Go line by line through the data and copy those with the word "agent".

***

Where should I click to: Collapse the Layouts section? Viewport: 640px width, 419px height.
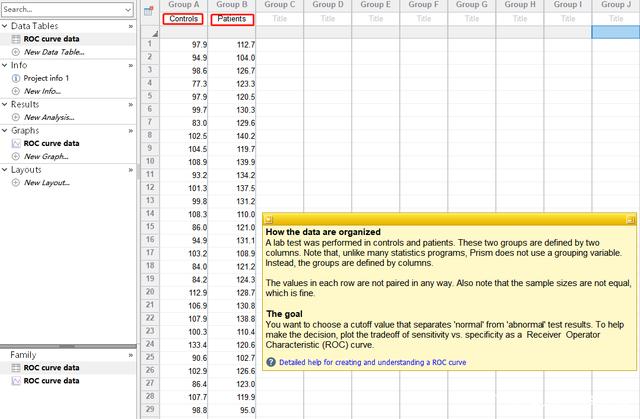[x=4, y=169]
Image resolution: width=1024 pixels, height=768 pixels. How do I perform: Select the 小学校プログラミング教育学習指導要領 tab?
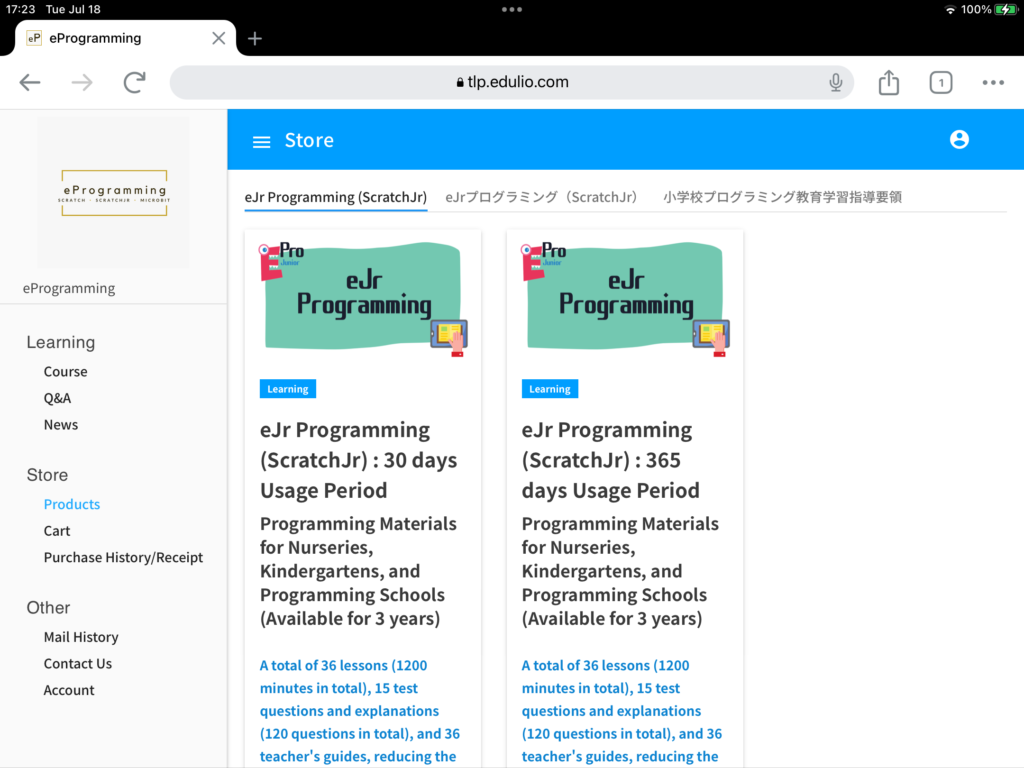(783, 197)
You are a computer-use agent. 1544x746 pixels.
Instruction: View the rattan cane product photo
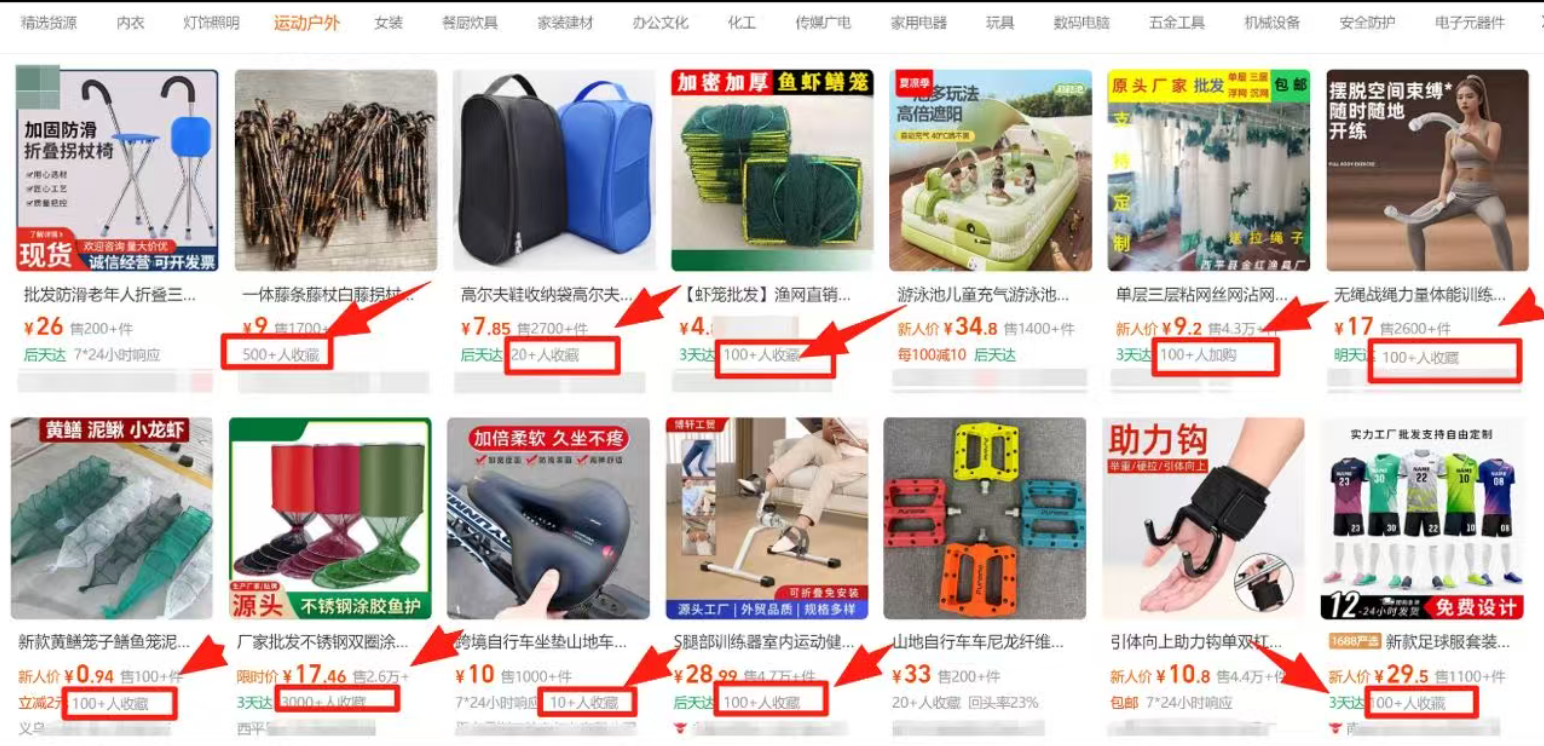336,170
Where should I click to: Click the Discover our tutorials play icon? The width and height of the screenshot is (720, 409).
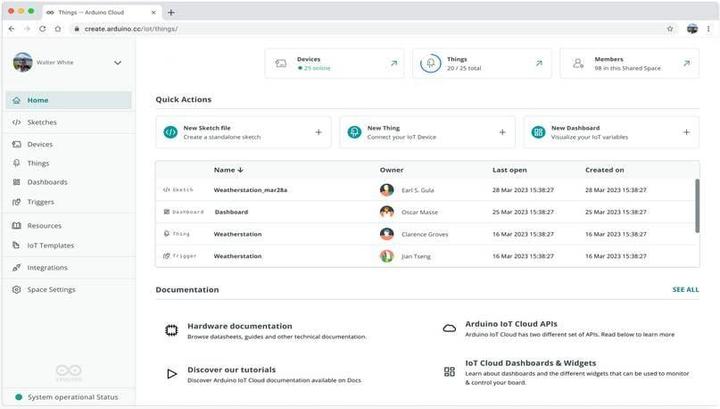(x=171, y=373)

***

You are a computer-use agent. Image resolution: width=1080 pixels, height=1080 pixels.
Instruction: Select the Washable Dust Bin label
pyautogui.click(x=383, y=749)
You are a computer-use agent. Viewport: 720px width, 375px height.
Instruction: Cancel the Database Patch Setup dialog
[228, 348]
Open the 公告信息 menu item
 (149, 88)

***

RESPONSE AREA »
You are a computer-use agent. 1544x746 pixels.
You are a computer-use agent. Image resolution: width=1080 pixels, height=1080 pixels.
You are a computer-use agent. Viewport: 720px width, 375px height.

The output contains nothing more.